Bastam (بسطام) (Note: Also romanized as Basṭām; also known as Bisṭām and Busṭām) is a city in, and the capital of, Bastam District in Shahrud County, Semnan province, Iran.

==History==
Bastam was founded in the 6th century in the Greater Khorasan. It is 6 km north of Shahrud. The town is known for its Islamic monuments from the Ilkhanid period and its association with the mystic Bayazid Bastami. The Alborz are to the north of the town.

The 19th-century poet, Abbas Foroughi Bastami, lived in Bastam for a time and thence acquired its name as his own. The early Bábí leader and martyr Mullá ʻAlíy-i-Bastámí was also raised in Bastam, and was a significant figure in the Shaykhi movement and later became the first person known to have died for their allegiance to Bábism.

A tradition says that the town was founded by Vistahm, uncle of the Sasanian king Khosrau II.
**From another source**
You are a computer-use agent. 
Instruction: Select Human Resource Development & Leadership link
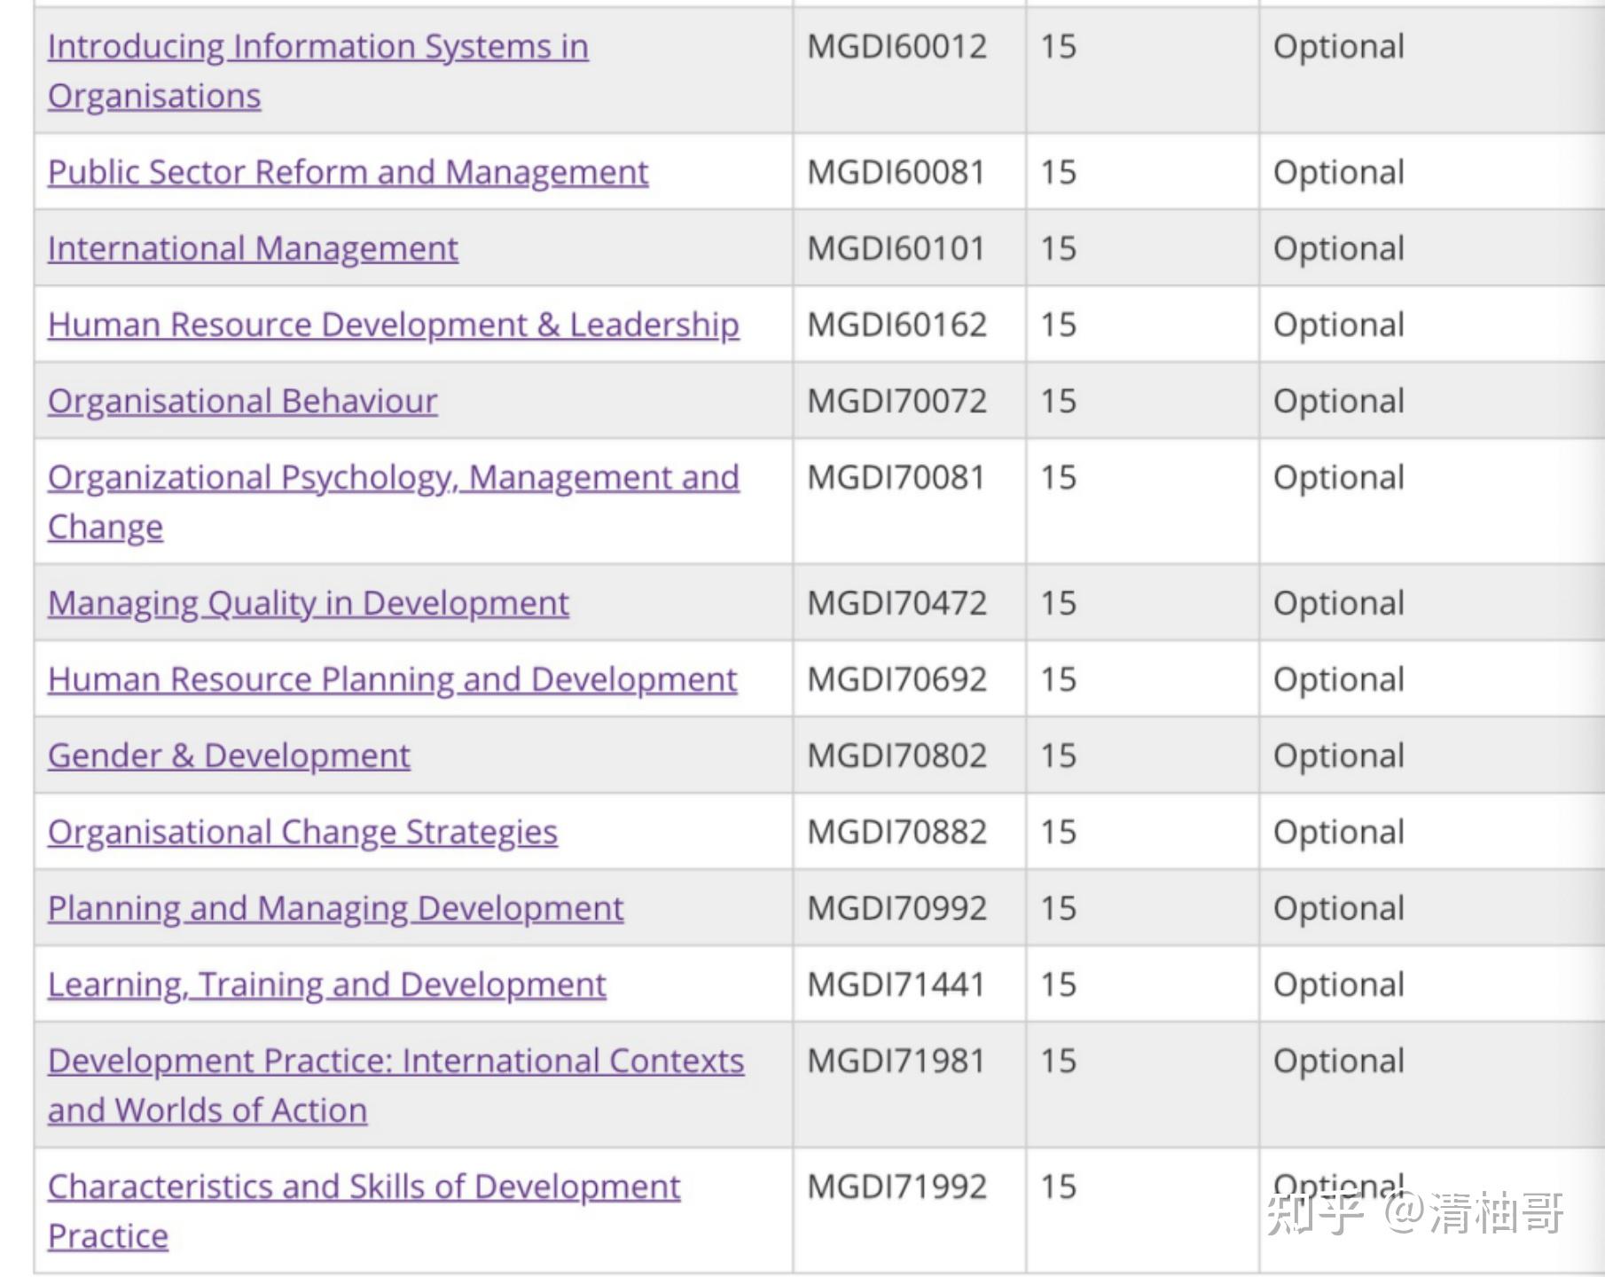(x=393, y=325)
The historical town of Bastam embraces the holy shrine of Mohammad Ibn Jafar Sadegh (AS), Bayazid Bastami tomb, Bayazid Monastery, Bayazid Mosque, Eljaito Iwan, Ghazan Dome, Jame Mosque, Kashaneh Tower, and Shahrokhieh School, which were built in different eras from Seljuk era (1037–1194) to Qajar period (1789–1925).

==Demographics==
===Population===
At the time of the 2006 National Census, the city's population was 7,382 in 1,997 households. The following census in 2011 counted 8,609 people in 2,713 households. The 2016 census measured the population of the city as 8,609 people in 2,713 households.